Labelling in Document understanding

AbarnaKalaiselvam · February 5, 2024, 5:00pm

I want to extract the filed Elements, Minimum, Maximum and actual.
while labelling data it extracts all the data in same column… how to extract as a separate row

Anil_G · February 5, 2024, 6:48pm

@AbarnaKalaiselvam

If its table then you need to indicate the separate columns also…

Do you need element as separate column and all?
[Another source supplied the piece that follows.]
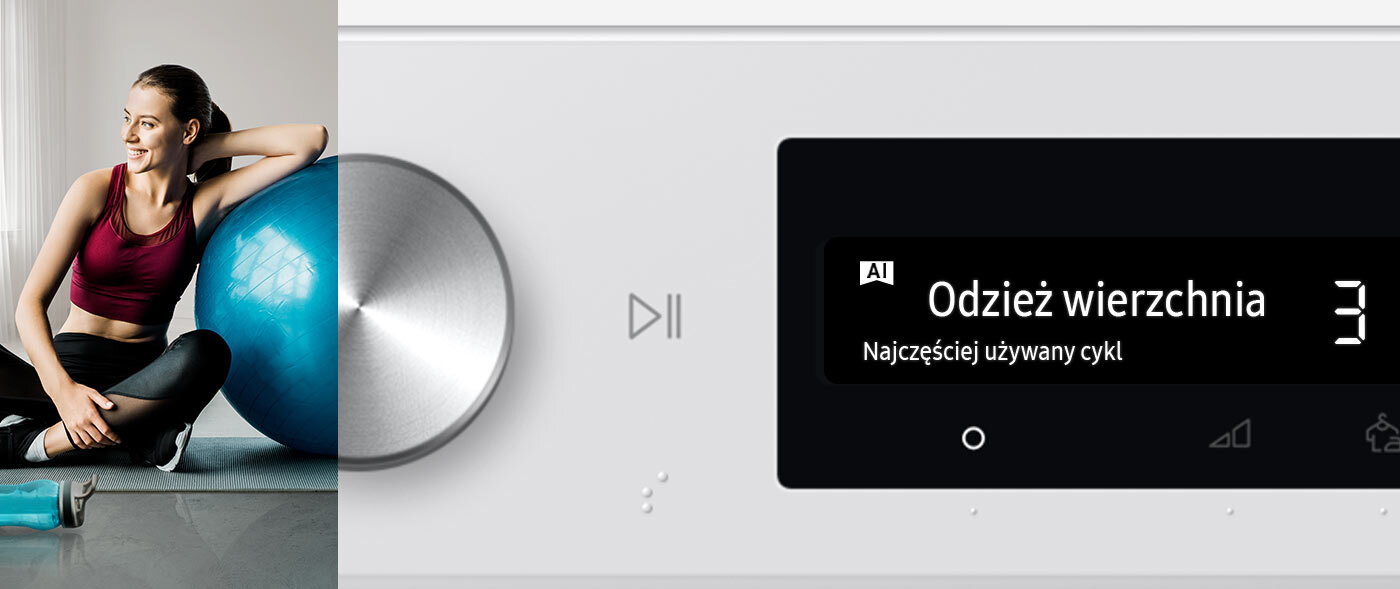Select the circle icon under the display text

coord(973,438)
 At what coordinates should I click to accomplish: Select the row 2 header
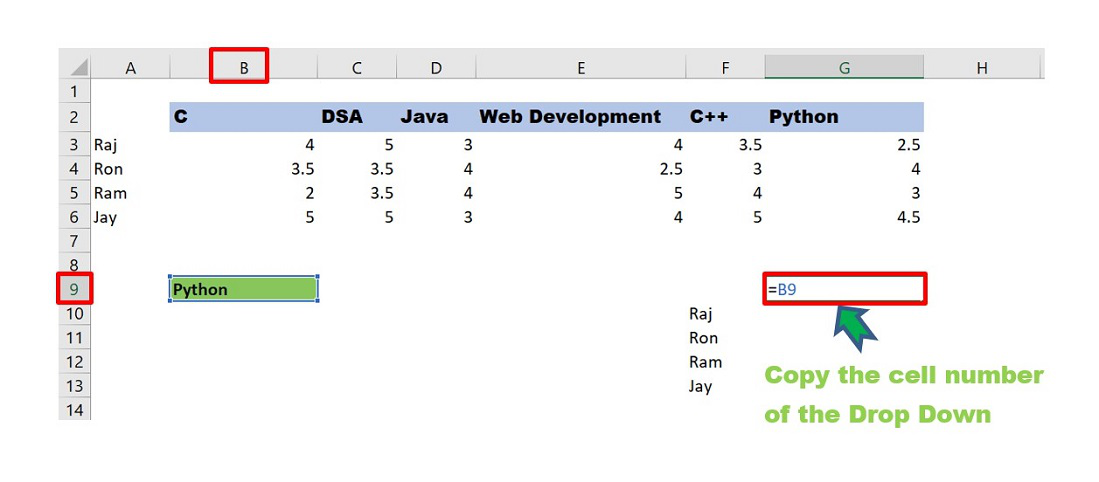click(75, 117)

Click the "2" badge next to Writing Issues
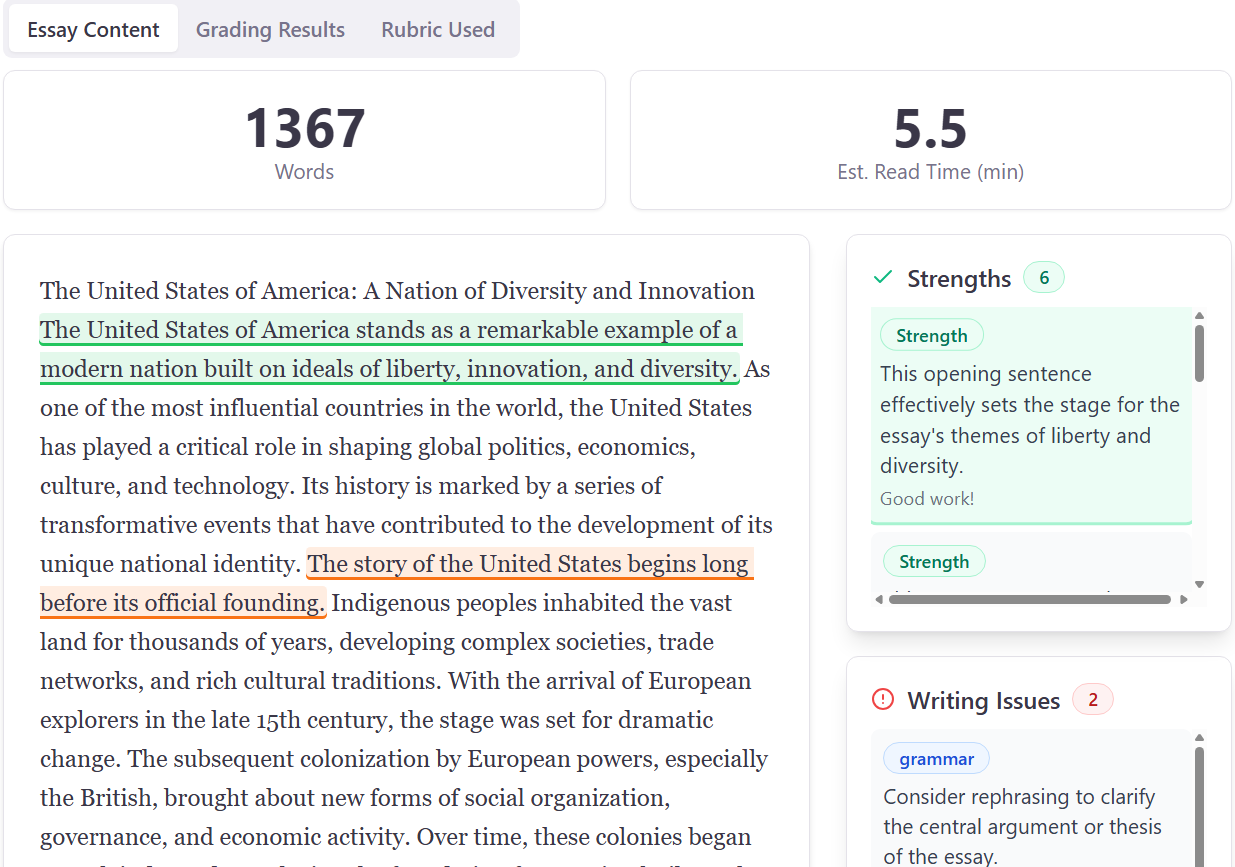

If ao it might not be extracting like that

Cheers

jose.ordonez1 · February 5, 2024, 7:16pm

Hi Abarna,
Please check the following link about labeling Documents in Document Manager.
Link: Document Understanding - Label Documents

Cheers!

AbarnaKalaiselvam · February 6, 2024, 5:25am

@Anil_G

I need to extract the elements under the column in different row(one item for a row)
likewise the other.
but it group in to single cell.

Anil_G · February 6, 2024, 5:30am

@AbarnaKalaiselvam

Thats because you defined element as a column…

You need to define the actual columns…then you would get eqch in different column and element in one row etc

Cheers

srinivasmarneni · February 6, 2024, 5:33am

Hi, Follow below steps

To extract data as separate rows from a structured document like the one you’re describing, you can use UiPath Document Understanding. Here’s how to approach the labeling process:

Step 1: Define Your Extraction Schema

Open the Document Understanding ML Extractor Trainer.
Define your data schema to include the fields you want to extract: Elements, Minimum, Maximum, and Actual.

Step 2: Digitize the Document

Use the ‘Digitize Document’ activity to convert the PDF into a machine-readable format.

Step 3: Present Validation Station

Use the ‘Present Validation Station’ activity to manually validate and correct the extracted information.
During validation, ensure that each value is labeled correctly according to the schema you’ve defined.

Step 4: Labeling for Separate Rows

When labeling, if the values are extracted in the same column but need to be separate rows, you should label each value individually.
Depending on how the Document Understanding framework processes your document, you might need to adjust the data definition for each field to specify that the values should be captured as separate items.

Step 5: Train Your Model

After labeling, train your model with the labeled data. This helps the ML model to learn the correct structure and improve extraction accuracy.

Step 6: Apply Trained Model

Once trained, apply the trained ML model to extract data from similar documents using the ‘Machine Learning Extractor’ activity.

Step 7: Data Extraction for Separate Rows

Use the ‘Data Extraction Scope’ activity with the trained ML model to extract the data from new documents.
The ‘ExtractedDataTable’ variable will hold the extracted data where each row corresponds to one set of Elements, Minimum, Maximum, and Actual.

Step 8: Review and Adjust

After extraction, review the results. If the data is not being extracted as separate rows, you may need to go back and adjust the labeling or the schema definition.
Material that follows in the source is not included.